The moment you decide to seek treatment for a mental illness, a therapist’s role comes into play. He is a therapist who will guide you through the healing process until a complete recovery is achieved. For the mentally ill, they are always an embodiment of the care, support, and security that always concern them in times of need.
It is often said in Mental Health Care Parleys that “the philosophy behind the therapy is far less important than the relationship between you and your therapist.” Therefore, choosing the right therapist is the key to the healing process.
Types of psychotherapists
Psychotherapists who are generally classified can be divided into the following categories:
- Psychologist: A psychologist has a doctorate in psychology and a bachelor’s degree in clinical psychology.
- Social workers: Authorized clinical social workers (LCSW) with a master’s degree in social work may, in addition to additional clinical training, also act as psychotherapists.
- Marriage and Family Therapist: The Marriage and Family Therapist, or MFT, has a master’s degree with a wealth of clinical experience.
- Psychiatrist: A psychiatrist is a doctor with an M.D. or D.O. and specializes in mental health.

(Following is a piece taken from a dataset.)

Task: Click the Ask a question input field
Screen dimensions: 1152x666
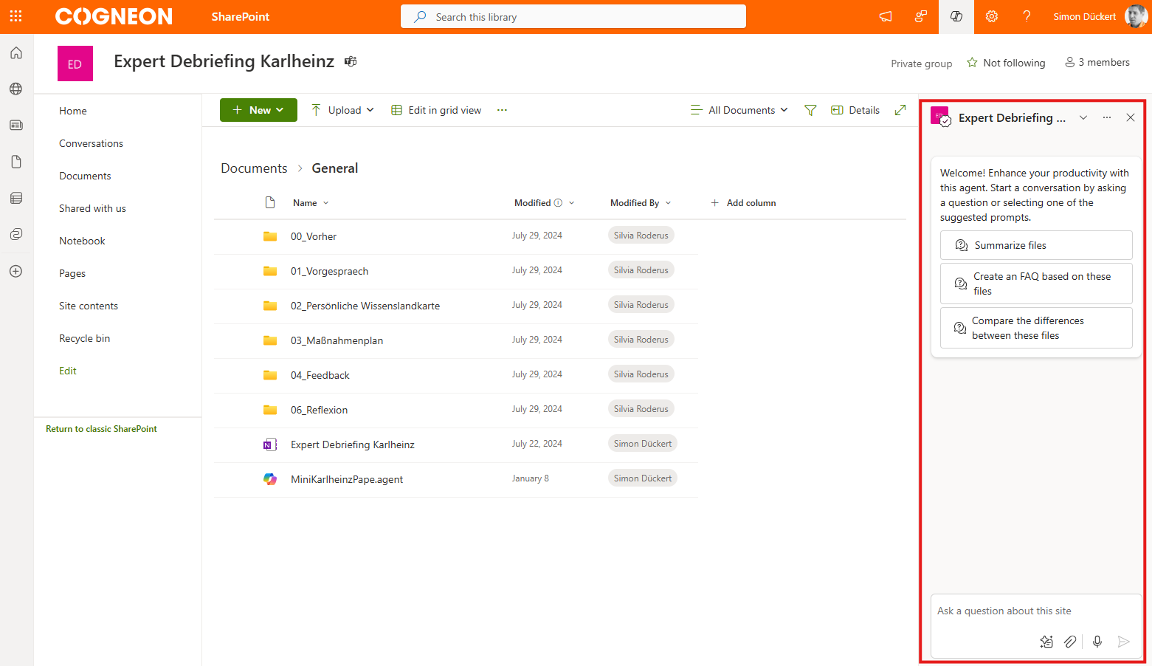Action: click(x=1035, y=611)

They are the ones who can prescribe drugs to patients, even doctors.
What to expect from your therapist
A good therapist is the one who makes you feel comfortable and builds your confidence. Only when you are around, do you feel relieved that you are in safe hands.

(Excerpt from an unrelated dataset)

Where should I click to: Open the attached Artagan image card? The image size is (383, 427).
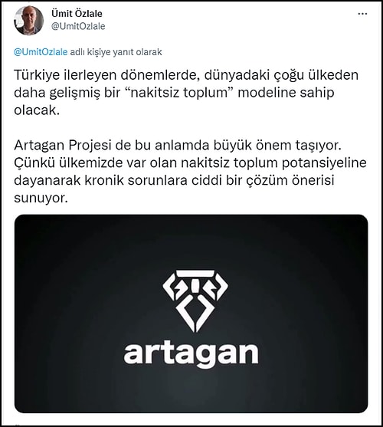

Experience: Reviewing your therapist’s history is essential to your treatment. A therapist with greater exposure and experience will undoubtedly speed up the healing process. Someone who has treated more depression, eating disorders, alcoholism, trauma, or PTSD is better than others.
Review of licenses: Because you pay for a qualified professional’s psychiatric services, there is no harm in verifying the license and compliance with the state regulatory agency. Also, check for complaints about the therapist you have chosen. This ensures that you are treated by a competent person who deserves their salt.

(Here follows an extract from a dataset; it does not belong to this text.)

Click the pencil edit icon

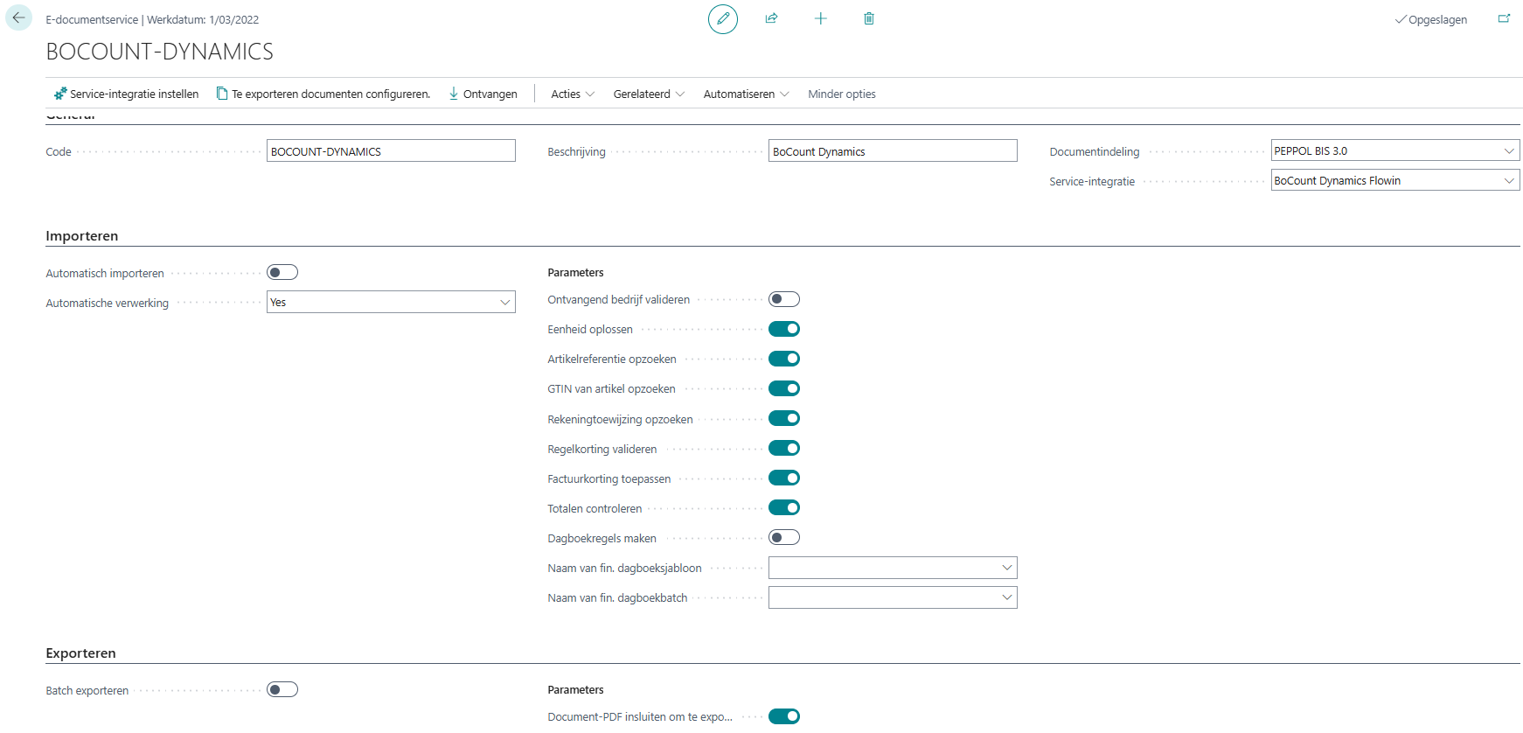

Always treat with your intestinal instincts: even if a therapist’s credentials sound impeccable, always treat with your intestinal instincts. You will get in the mood when you start a discussion with your therapist. If you believe this, do not hesitate to replace someone else and seek someone else’s help.
Being said and done, always the relationship with your therapist and how comfortable you feel in his company determines your therapy course.